### EXERCISE PROMPT
Each line of the listing that includes the string "agent" is to be identified and copied.

### LISTED ENTRIES
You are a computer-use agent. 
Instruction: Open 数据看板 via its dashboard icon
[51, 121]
---
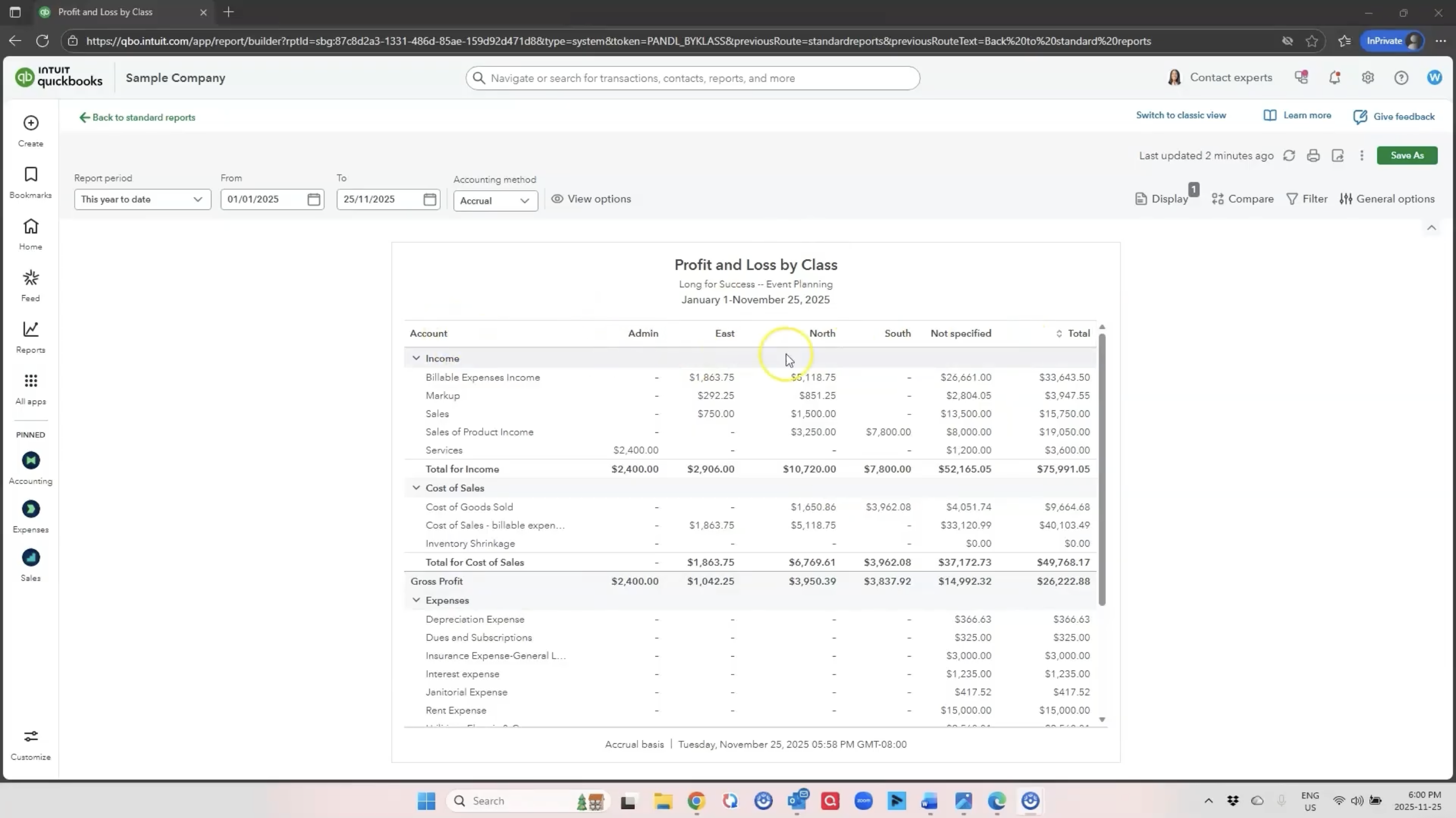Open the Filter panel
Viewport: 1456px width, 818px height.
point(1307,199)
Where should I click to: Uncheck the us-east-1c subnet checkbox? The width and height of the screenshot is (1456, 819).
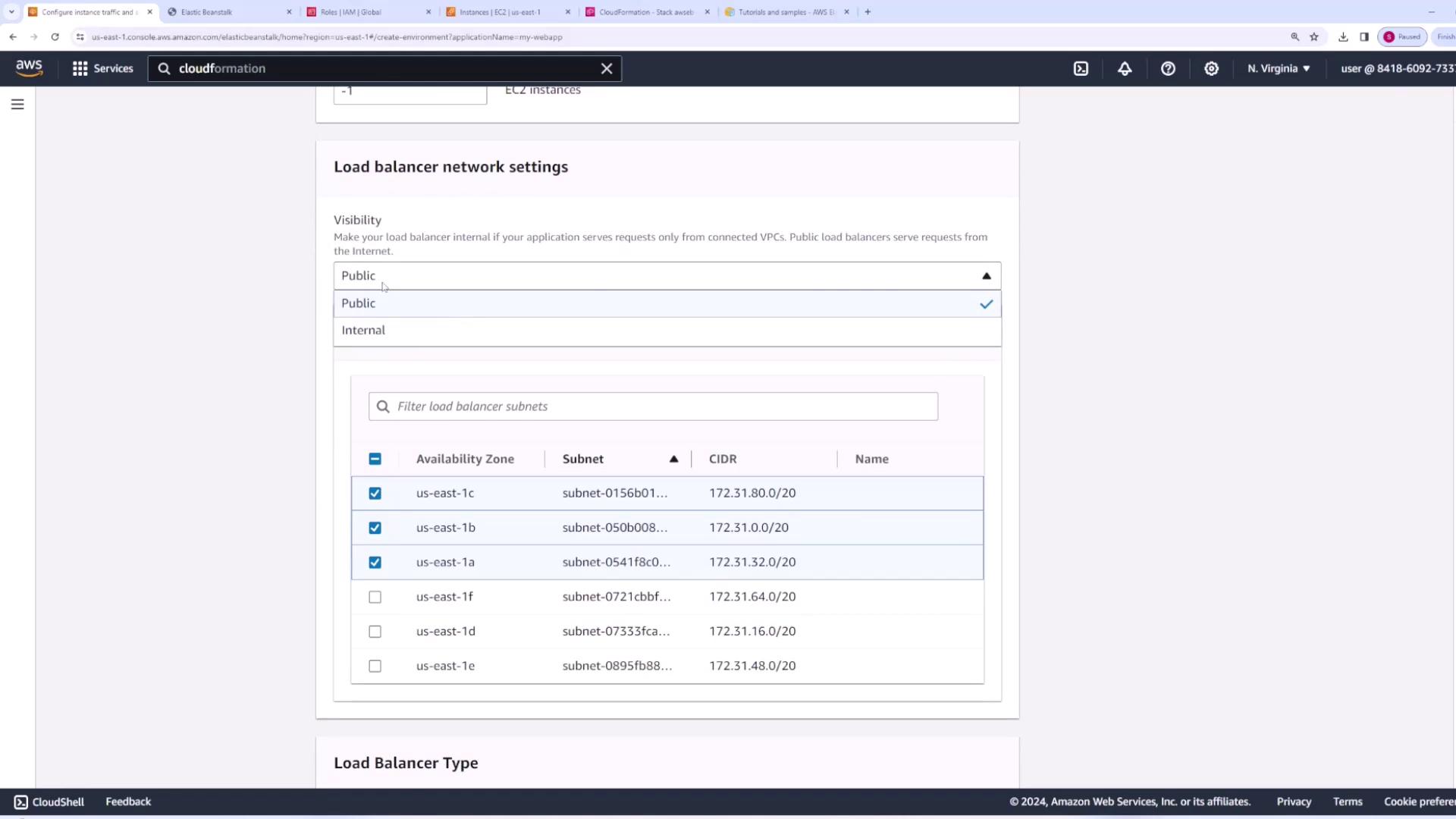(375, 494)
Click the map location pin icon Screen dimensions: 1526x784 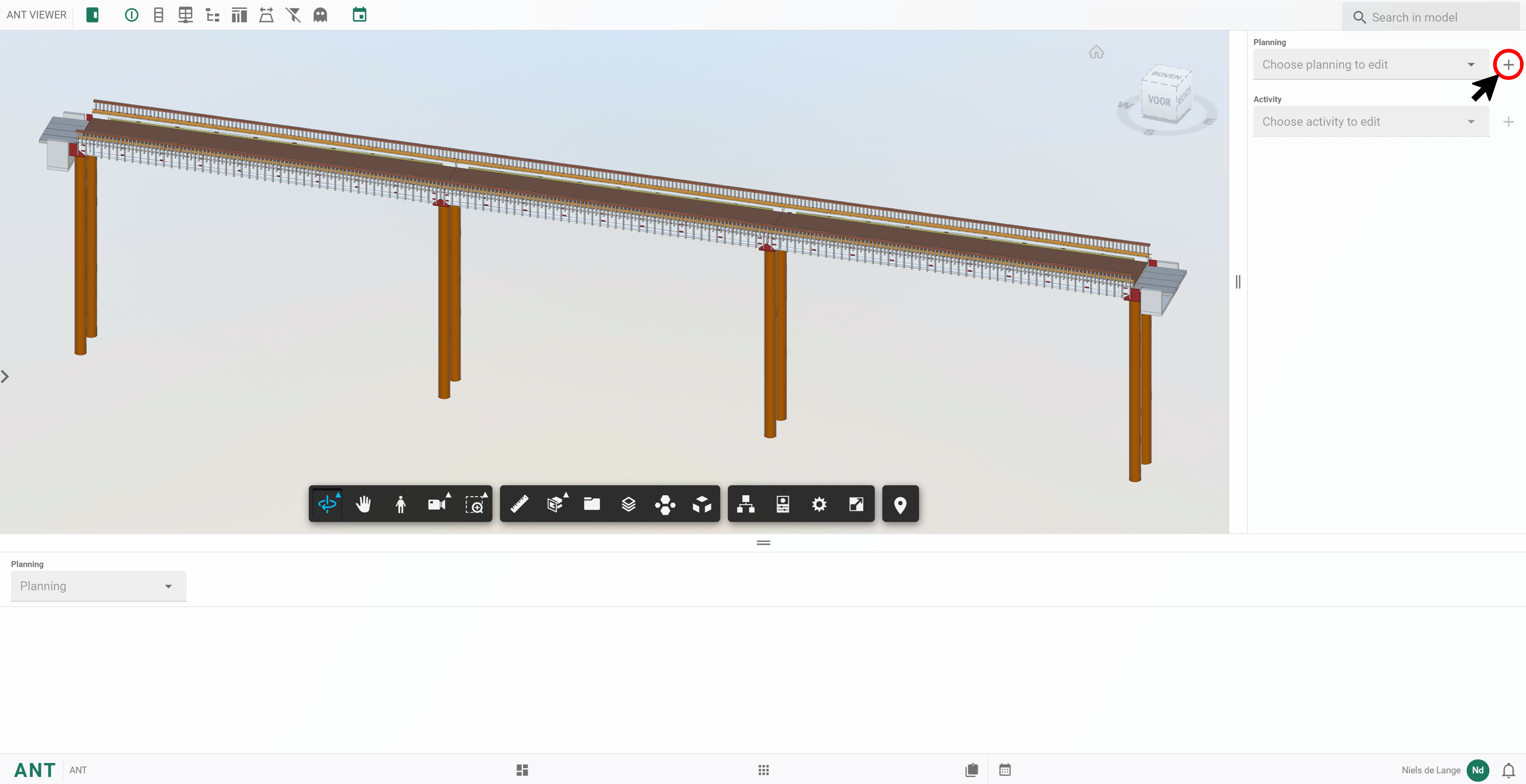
---
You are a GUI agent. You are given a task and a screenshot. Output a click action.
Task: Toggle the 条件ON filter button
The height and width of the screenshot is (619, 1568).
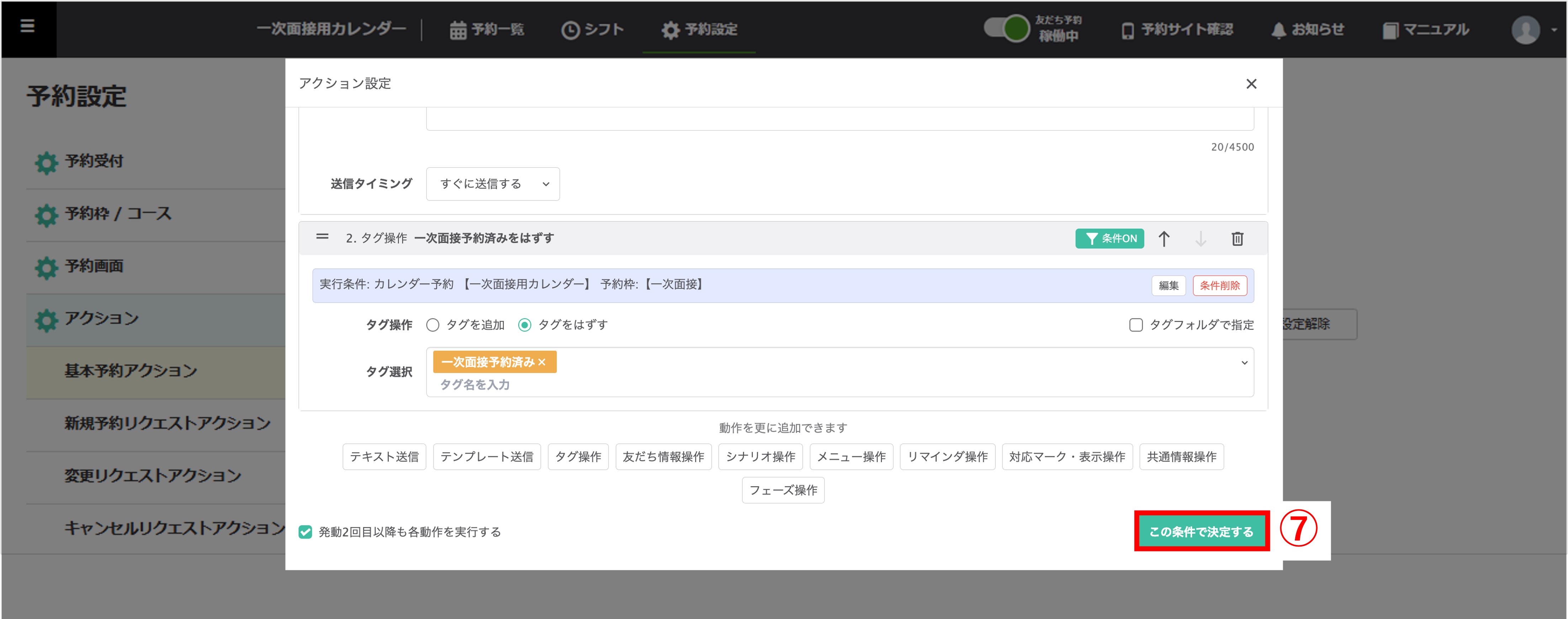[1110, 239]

### ANSWER SPACE
You are a computer-use agent. 
You are a GUI agent. You are given a task and a screenshot. Output a click action.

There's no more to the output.